More than 50 years since it was introduced into the service, the MiG-25 still remains the fastest military aircraft in the category of fighter jets, including those from fourth and fifth generations. The fighter jet, also known as Foxbat (NATO reporting name) was mentioned in the article published at the military-themed portal We Are the Mighty.
According to the article, the world’s fastest fighter jet, the MiG-25 frightened the US and its NATO allies when it was designed by the Soviet Union. At the time it was the only plane in the SSSR arsenal which might be able to catch SR-71 Blackbird. According to some sources, it was also codenamed as the “Blackbird Killer.”
At that time, in 1964, the SR-71 couldn’t be caught by any air defense, rendered nearly invulnerable due to its blazing speed and high altitude. The Soviets, though, created a plane that could give it a close chase. In fact, the MiG-25 was originally designed to catch another deadly airframe, the B-70 Valkyrie bomber.

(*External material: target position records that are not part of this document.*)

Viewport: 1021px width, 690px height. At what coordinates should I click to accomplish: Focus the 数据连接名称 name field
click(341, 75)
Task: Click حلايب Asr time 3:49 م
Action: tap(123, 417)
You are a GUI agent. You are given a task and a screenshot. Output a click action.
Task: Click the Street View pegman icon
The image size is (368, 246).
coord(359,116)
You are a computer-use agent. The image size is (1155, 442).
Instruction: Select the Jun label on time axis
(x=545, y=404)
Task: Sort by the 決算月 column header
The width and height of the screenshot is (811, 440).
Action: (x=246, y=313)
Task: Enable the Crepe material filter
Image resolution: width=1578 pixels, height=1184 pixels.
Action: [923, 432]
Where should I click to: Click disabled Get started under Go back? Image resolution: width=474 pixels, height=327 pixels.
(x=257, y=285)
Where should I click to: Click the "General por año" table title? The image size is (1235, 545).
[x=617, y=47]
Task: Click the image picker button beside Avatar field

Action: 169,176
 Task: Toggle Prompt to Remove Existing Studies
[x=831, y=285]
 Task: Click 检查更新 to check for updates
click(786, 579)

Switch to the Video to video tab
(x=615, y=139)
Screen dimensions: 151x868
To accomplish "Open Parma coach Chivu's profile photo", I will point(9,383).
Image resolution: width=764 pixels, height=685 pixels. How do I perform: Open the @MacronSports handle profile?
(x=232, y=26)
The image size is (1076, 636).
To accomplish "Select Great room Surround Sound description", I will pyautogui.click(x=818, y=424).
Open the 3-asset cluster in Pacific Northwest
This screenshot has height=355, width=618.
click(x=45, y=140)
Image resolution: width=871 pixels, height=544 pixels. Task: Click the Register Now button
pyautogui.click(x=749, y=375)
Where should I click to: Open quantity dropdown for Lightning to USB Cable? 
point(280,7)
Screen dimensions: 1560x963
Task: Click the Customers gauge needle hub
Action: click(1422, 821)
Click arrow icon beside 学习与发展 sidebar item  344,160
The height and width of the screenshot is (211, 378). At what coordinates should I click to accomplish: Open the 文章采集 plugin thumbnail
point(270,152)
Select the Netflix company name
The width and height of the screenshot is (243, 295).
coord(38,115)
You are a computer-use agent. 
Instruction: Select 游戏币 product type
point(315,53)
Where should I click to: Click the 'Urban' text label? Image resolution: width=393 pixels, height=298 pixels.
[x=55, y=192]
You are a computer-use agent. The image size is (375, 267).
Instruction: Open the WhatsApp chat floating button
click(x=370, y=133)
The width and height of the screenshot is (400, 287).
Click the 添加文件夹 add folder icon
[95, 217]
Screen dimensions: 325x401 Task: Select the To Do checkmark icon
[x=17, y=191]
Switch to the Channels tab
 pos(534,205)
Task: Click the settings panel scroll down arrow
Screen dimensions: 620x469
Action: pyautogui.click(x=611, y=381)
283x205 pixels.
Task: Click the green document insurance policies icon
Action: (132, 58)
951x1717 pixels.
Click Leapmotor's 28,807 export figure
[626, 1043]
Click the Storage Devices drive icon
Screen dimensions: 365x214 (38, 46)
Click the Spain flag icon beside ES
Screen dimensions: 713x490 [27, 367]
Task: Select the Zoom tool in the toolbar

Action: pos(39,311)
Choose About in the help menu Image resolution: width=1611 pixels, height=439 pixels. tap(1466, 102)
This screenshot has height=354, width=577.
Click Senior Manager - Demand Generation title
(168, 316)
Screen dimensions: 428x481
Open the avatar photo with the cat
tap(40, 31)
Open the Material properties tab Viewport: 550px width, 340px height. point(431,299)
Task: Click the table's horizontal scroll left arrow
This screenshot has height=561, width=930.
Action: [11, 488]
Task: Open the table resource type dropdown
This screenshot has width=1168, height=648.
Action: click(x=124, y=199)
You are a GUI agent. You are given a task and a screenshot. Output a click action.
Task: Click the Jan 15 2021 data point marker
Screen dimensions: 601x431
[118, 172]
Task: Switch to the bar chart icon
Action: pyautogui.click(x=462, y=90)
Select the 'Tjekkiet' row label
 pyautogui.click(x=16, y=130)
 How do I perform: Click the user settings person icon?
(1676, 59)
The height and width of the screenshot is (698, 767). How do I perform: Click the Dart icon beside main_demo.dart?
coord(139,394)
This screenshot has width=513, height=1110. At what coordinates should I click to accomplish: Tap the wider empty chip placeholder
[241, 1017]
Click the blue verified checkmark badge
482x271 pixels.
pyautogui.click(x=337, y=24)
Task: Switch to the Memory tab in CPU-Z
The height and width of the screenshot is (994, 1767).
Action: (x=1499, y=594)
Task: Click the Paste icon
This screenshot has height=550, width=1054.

The MiG-25’s turbojet design makes it possible for the plane to reach a speed of up to 2.8 Mach (around 3,500 km/h, or 2,150 mph) in operational conditions, or even 3.2 Mach (close to 4,000 km/h or 2,450 mph). The aircraft’s speed combined with its possible manoeuvering capability would have left any western plane far behind at that time, and even today.
However, after a Soviet pilot defected to Japan with his MiG-25 in 1976, the NATO tested the plane, learning it didn’t have a look-down, shoot-down radar system, and wasn’t maneuverable enough to defeat its rivals. The Soviets have built a lot of MiG-25s (around 1,200, the exact number not known). Some of the fighter jets were exported to countries like Syria, Iraq, and Libya, but most of them remained in Soviet service.
At that time, he was the only plane able to catch SR-71. The MiG-25 Foxbat had a top speed of 2,156 miles per hour (compared to the SR-71 Blackbird’s 2,200 miles per hour) and its primary weapon was the AA-6 Acrid.
For sure, it found his place in the world’s history and has become a symbol of the past time.